Dataset entries
Content starts

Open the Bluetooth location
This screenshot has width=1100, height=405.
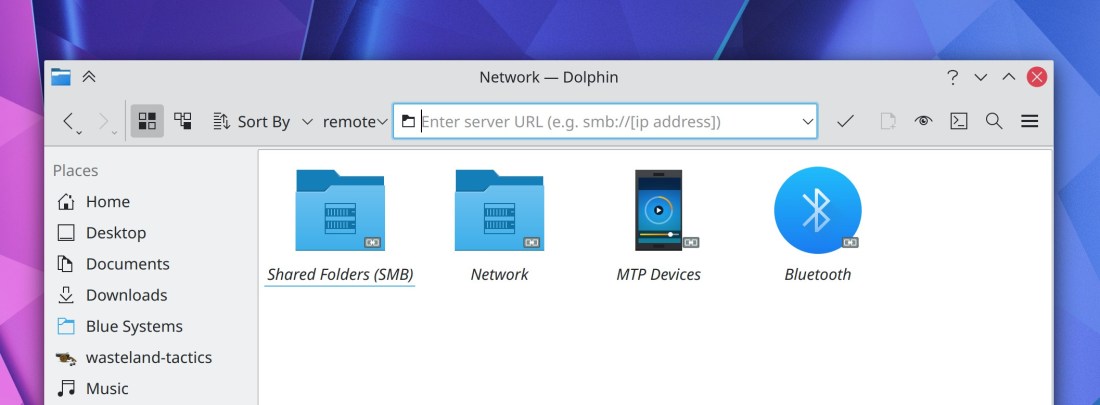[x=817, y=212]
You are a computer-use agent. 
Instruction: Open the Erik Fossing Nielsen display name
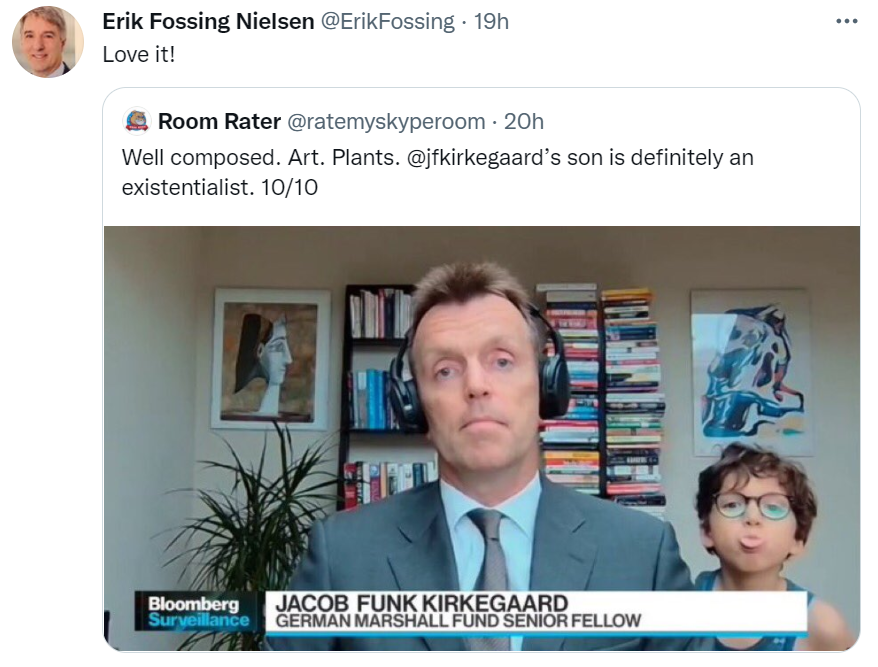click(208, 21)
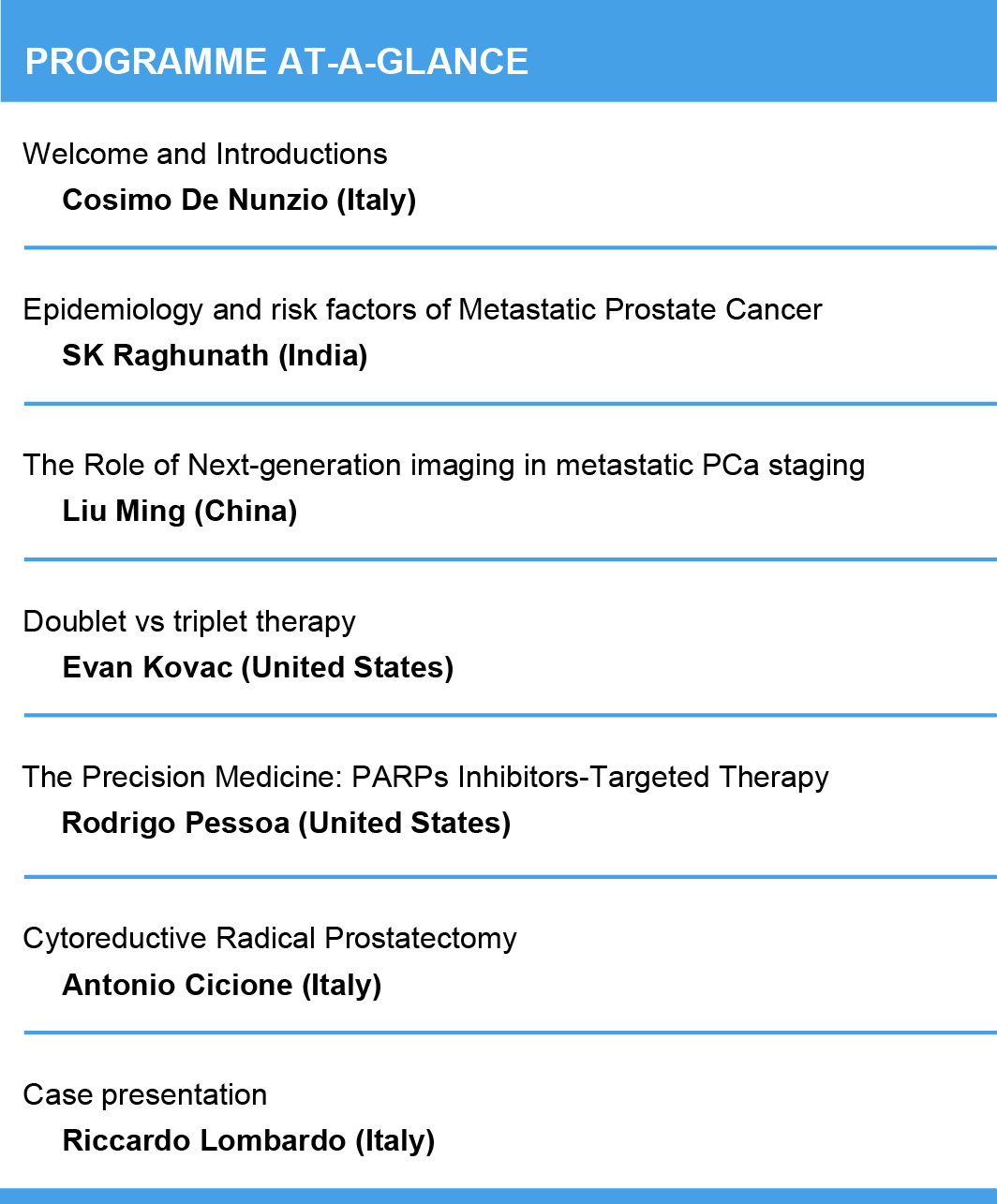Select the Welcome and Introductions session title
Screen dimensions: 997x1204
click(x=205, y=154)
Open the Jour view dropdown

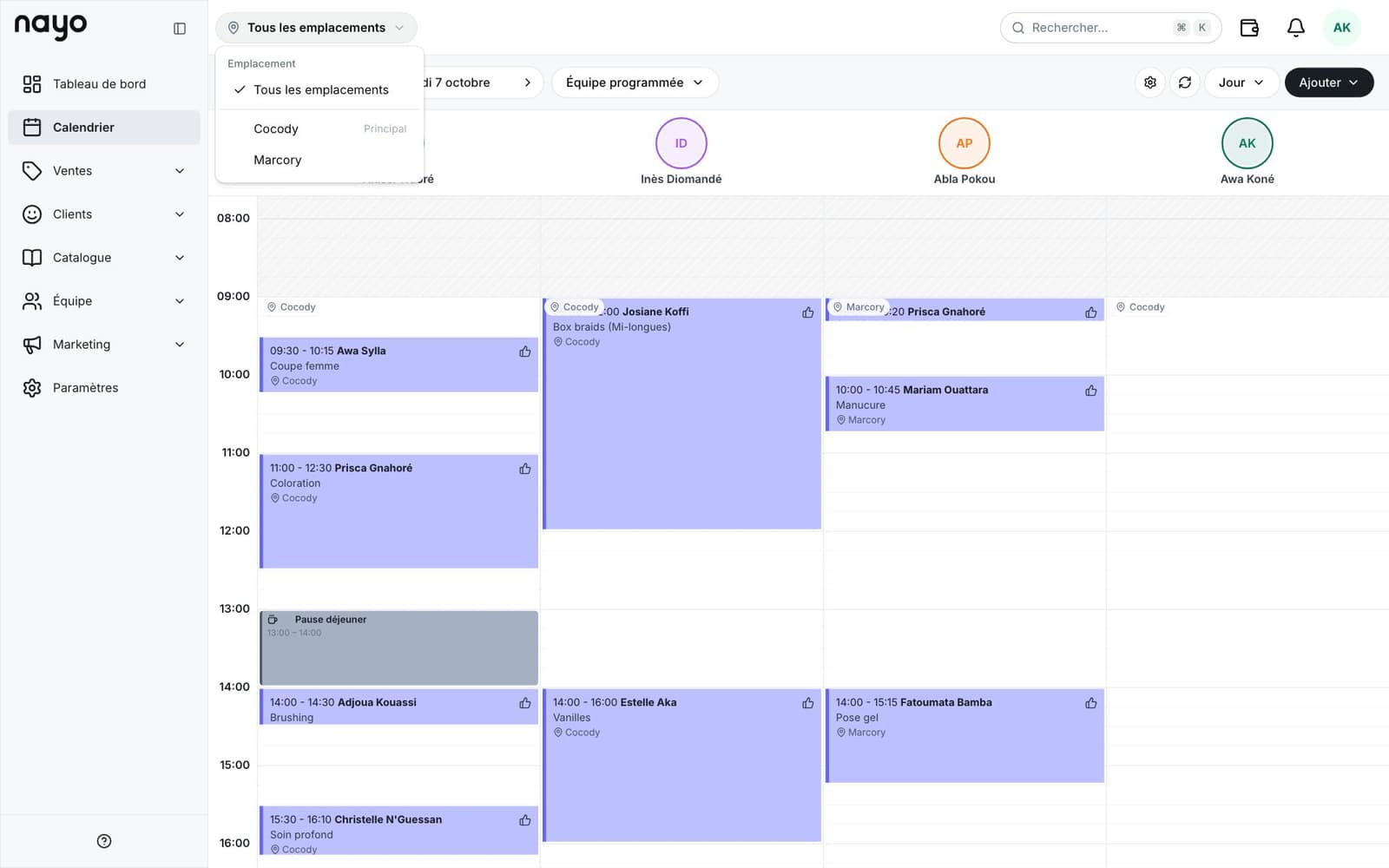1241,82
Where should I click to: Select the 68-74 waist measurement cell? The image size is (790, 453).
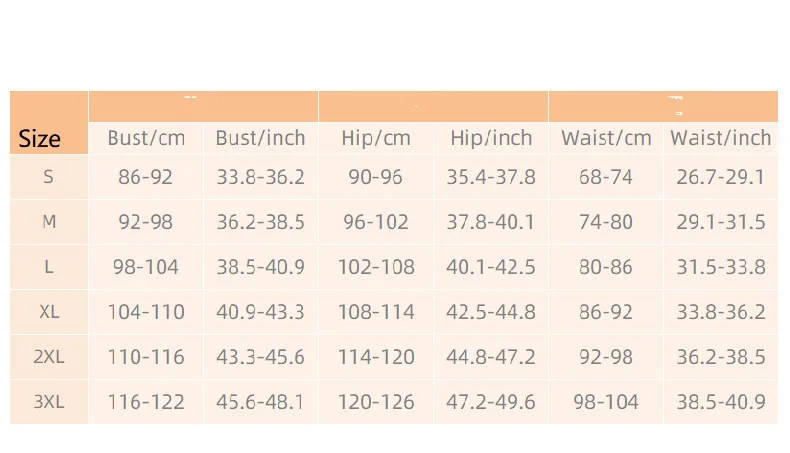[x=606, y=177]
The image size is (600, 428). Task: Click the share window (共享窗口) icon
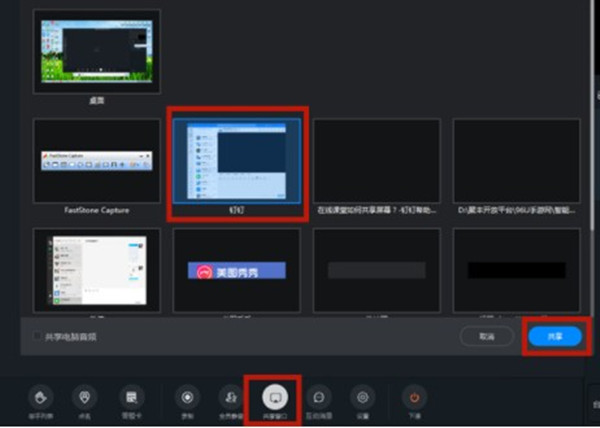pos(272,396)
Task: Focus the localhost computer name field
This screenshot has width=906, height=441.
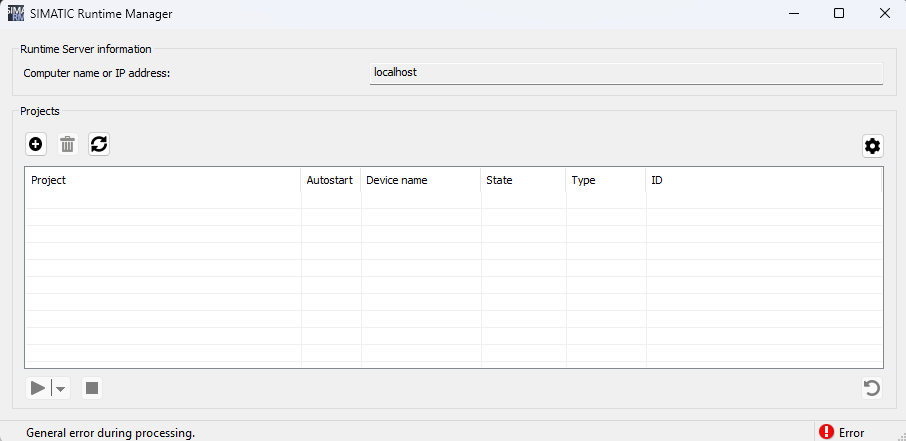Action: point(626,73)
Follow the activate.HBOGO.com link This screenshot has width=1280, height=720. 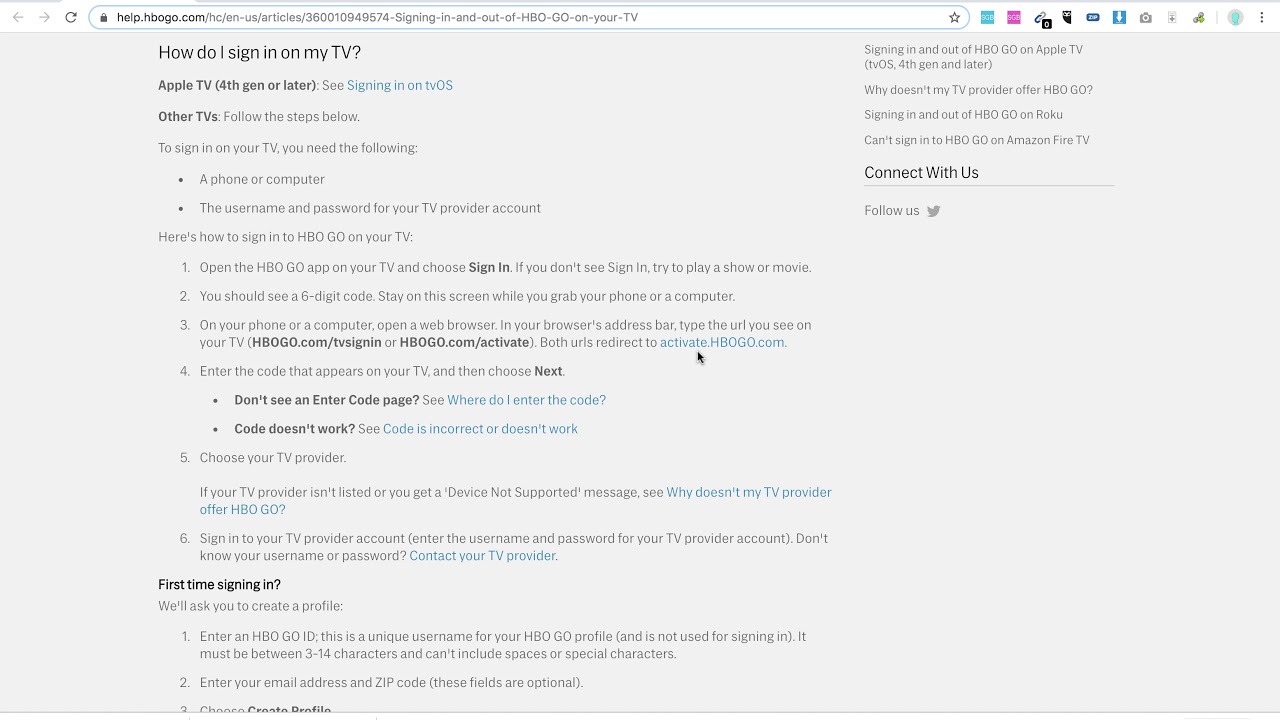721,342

Content ends

Starting with the first line of the data above, write out each line exactly up to and including the line that holds "You are a computer-use agent.". Pictures stay out.

▸ **SOLUTION TO THE PROBLEM**
Open the Bluetooth location
This screenshot has width=1100, height=405.
[x=817, y=212]
You are a computer-use agent. 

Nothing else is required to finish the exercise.